> **The task**:
Reproduce every one of the rows below word for word, omitting the pictures.
— START OF Supplied material —
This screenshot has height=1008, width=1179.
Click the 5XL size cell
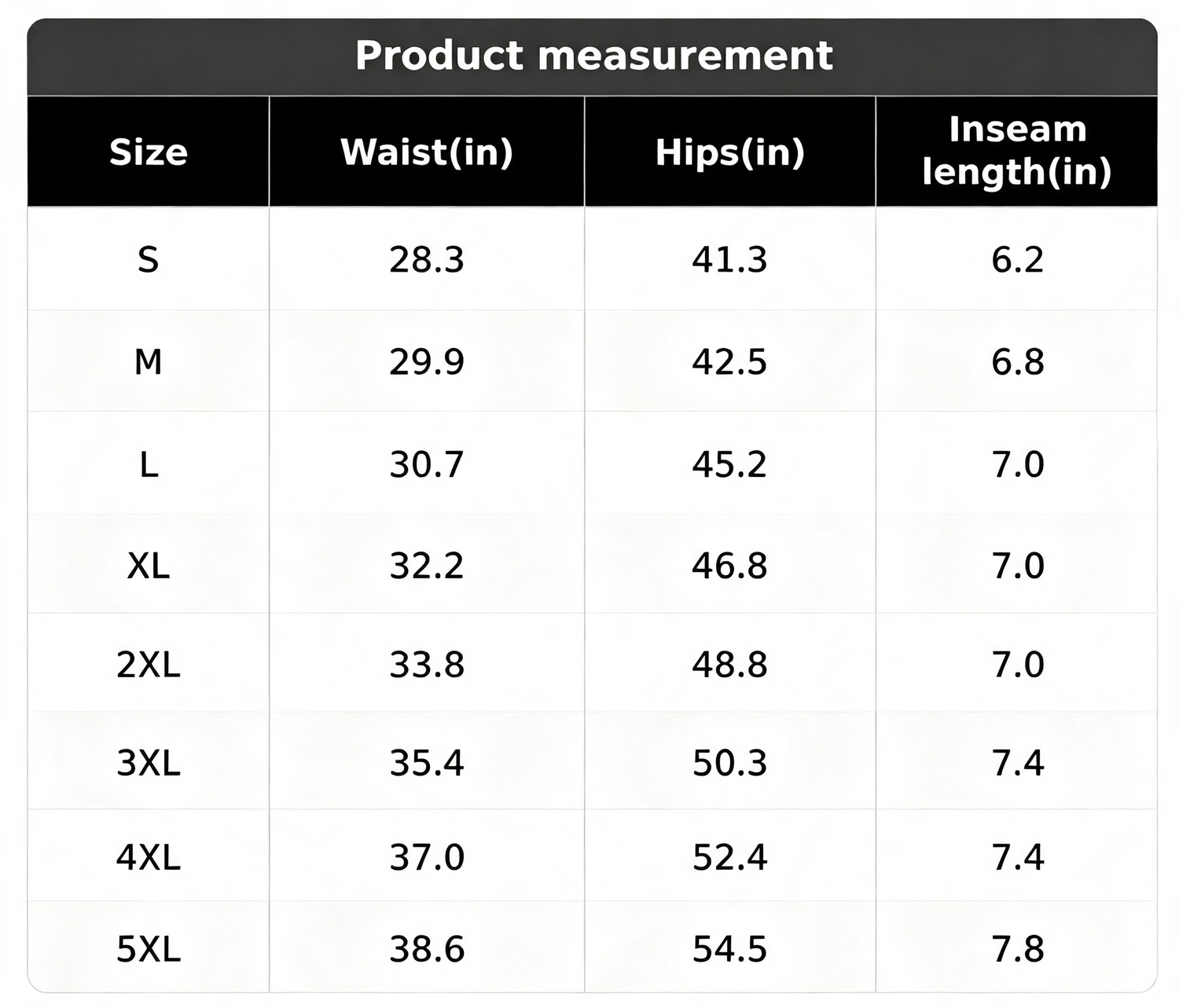pyautogui.click(x=149, y=949)
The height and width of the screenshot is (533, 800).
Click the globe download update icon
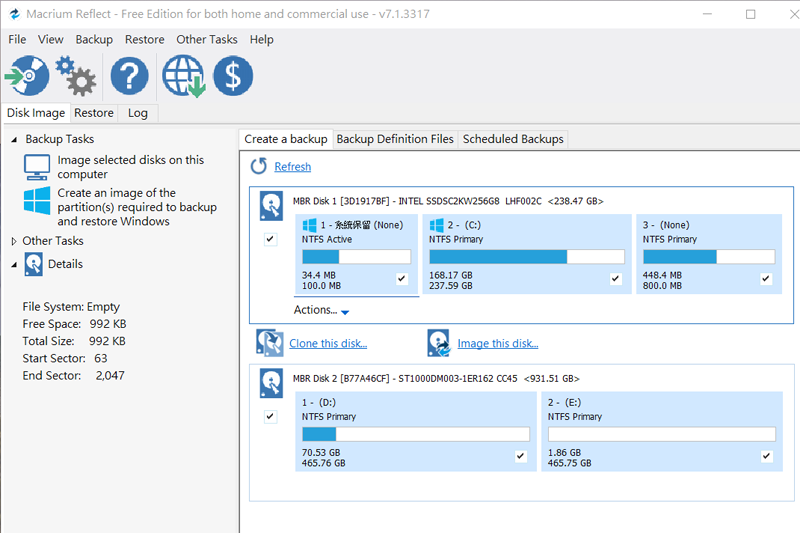point(183,76)
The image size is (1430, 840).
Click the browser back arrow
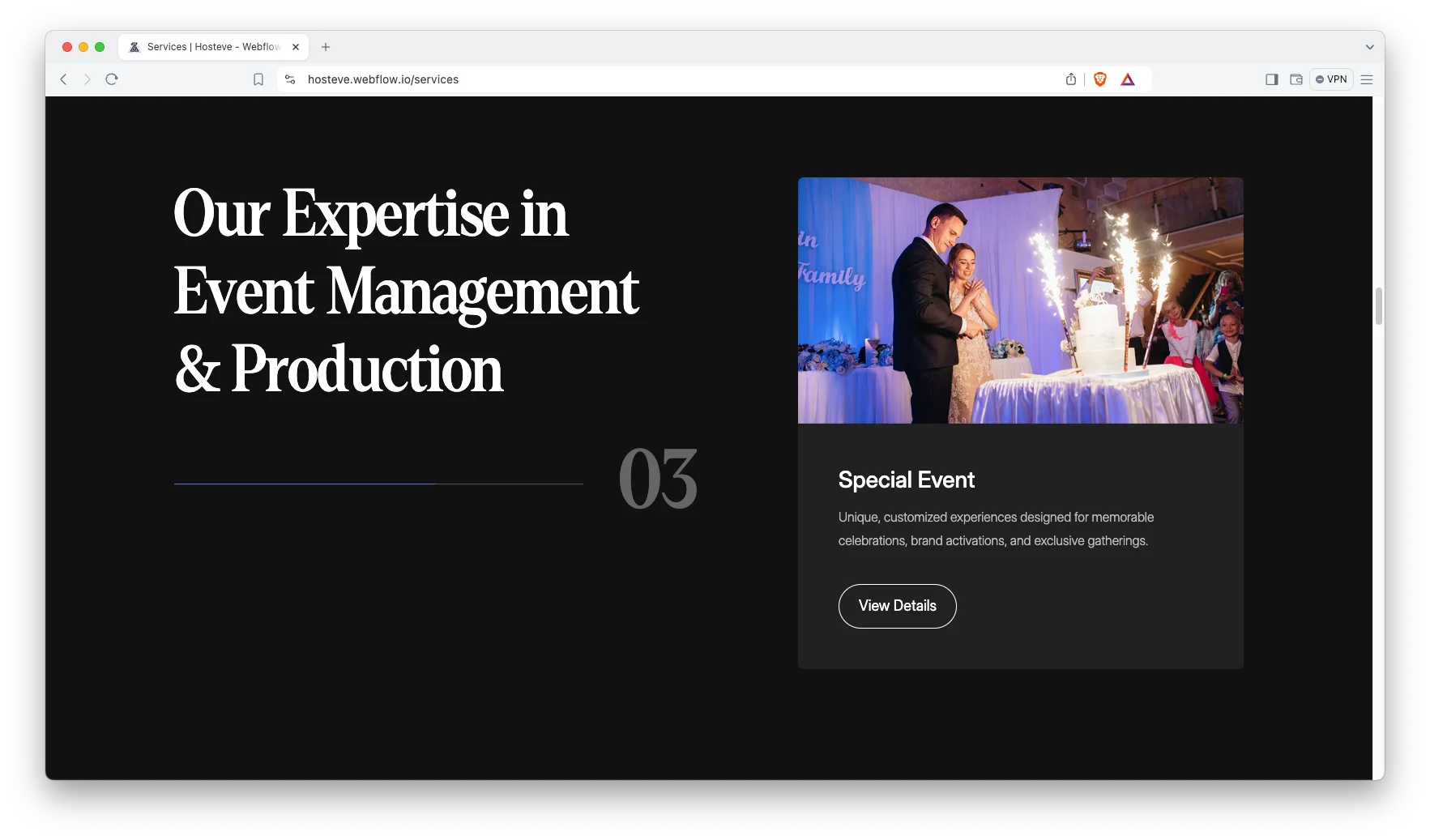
— END OF Supplied material —
> **Finished exercise**:
This screenshot has height=1008, width=1179.
Click the 5XL size cell
pyautogui.click(x=149, y=949)
The height and width of the screenshot is (533, 800).
Click the globe download update icon
point(183,76)
The image size is (1430, 840).
Click the browser back arrow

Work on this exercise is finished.